After taking four exams and spending about seven years on the eligible list, I finally landed on the San Diego Police Department, on February 23, 1938, and after a short time on the department, I realized I was working with a swell bunch of men. I knew that I had at last found my life’s work.


The following summary was submitted to the Mayor of San Diego for a special service award presentation in the Council Chambers on Tuesday, February 15, 1958:

Lt. Albert E. Christian joined the Police Department February 28, 1938. He was immediately assigned to the downtown section to control traffic as a foot patrolman.

As befits a true Texas, it was less than three months before he joined the mounted police downtown. He rode horses until the time he traded his sturdy steed for an iron horse in the form of a motorcycle. He is the last active member of our Police Department to have ridden a horse downtown.

His twenty years have almost all been spent in traffic control, with the exception of short periods of assignment to various other divisions for relief or vacations. He made sergeant in 1944 and has been a lieutenant for a little over ten years.

Lt. Christian is in charge of the enforcement section of the traffic division and among other things, has become the department's expert on parades and special events. One of his many duties is to coordinate activities and arrange for traffic control at all special events in the City of San Diego.

Lt. Christian has seen San Diego grow from a city of less thn 200,000 to a city of over half a million. He has also seen our concept of a busy road grow from 10,000 cars a day to 70,000 cars a day. In this period he has not only kept pace with the changing conditions, but has always been progressive, which is a major factor in having San Diego receive awards for our traffic supervision efforts.

Best of all, I think by now we can truly say he is more San Diegan than Texan.



Chris and Pearl on their Honeymoon at Boulder Dam, 1937


* Ratcliff, Texas, founded by Jesse H. Ratcliff (June 22, 1844 - January 1, 1920)

Some 32 wagons moved through Alabama travelling west out of Georgia in 1875. One of those making that trip was Jesse H. Ratcliff. Ratcliff, Confederate veteran, had served with Co. G. 2 Ark. Inf., C.S.A. Their settlement was a mile and half from the present State Highway 7 in virgin pine country near the Neches River. It is referred to as Old Ratcliff today.

J.H. Ratcliff recognized the timber value and opened a small sawmill around 1885. Ratcliff purchased land from H.W. Payne on which to build it. A postoffice was established February 6, 1889, and was called Ratcliff after Jesse H., first postmaster.

Ratcliff sold his sawmill and the land around it to the Louisiana and Texas Lumber Company on January 10, 1901. With this purchase, the Four C (Central Coal and Coke Company), a lumber and mining firm operating from central offices in Kansas City, Mo., began development of one of the largest sawmills at the turn of the century.
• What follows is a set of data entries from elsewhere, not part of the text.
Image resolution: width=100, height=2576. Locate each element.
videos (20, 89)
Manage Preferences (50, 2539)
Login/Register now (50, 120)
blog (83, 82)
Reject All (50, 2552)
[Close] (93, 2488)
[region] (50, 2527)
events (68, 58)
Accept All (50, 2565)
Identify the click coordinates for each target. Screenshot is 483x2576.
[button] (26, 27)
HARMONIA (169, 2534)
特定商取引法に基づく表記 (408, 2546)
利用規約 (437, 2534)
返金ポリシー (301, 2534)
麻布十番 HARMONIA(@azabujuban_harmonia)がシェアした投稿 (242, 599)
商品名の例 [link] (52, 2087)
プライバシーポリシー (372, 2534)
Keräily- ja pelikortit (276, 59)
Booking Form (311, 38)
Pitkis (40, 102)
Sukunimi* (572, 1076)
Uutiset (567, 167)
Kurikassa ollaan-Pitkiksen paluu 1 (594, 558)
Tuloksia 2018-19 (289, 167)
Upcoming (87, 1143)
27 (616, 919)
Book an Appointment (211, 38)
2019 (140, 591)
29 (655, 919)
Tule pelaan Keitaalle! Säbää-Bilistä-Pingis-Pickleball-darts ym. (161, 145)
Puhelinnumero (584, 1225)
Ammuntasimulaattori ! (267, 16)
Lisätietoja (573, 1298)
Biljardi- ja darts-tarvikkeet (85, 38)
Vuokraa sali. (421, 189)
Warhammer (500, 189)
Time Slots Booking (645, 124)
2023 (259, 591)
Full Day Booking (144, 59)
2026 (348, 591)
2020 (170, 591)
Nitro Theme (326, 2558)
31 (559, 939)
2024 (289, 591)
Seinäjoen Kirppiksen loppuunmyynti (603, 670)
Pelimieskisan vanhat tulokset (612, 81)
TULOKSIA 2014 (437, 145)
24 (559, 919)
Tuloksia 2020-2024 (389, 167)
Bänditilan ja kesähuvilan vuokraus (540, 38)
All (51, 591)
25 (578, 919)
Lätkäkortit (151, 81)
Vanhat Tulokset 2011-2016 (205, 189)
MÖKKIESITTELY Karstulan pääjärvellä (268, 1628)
J.H. Ratcliff's early settled area moved toward the sawmill which was built three-quarters of a mile to the south. His daughter named Jessie Belle had married Gary Mahoney and the couple had opened and were operating a general merchandise store in the New Ratcliff. [Chris' brother, Charles, worked in Mahoney's Dry Goods Store, pictured below]

Jesse Ratcliff died on January 1, 1920, the year that the Four C Mill and the Eastern Texan Railroad wound up. He was a Mason and Masonic graveside rites were conducted at Mt. Vernon Cemetery.

By: Eliza Bishop
"History of Houston County, Texas 1687-1979"

Historicial Development: Jesse T. Ratcliff's sawmill in Houston County appeared in an 1880 Chicago lumber publication. By 1884, Ratcliff added a shingle mill and planing mill, and all three mills were listed in Rand McNally and Company's 1884 directory of lumber mills. The mills were situated in the town known as Coltharp. (J. M. Smith also owned a sawmill at Coltharp during this time). Bob Bowman recorded that Jesse Ratcliff came to Houston County in 1875 from Georgia. Ratcliff's daughter married Gary Mahoney, a local mercantile owner. She recalled that her father sold the land to 4-C for its mill at Kennard, and that his small mill continued to cut lumber for 4-C for some time after the erection of the large mill.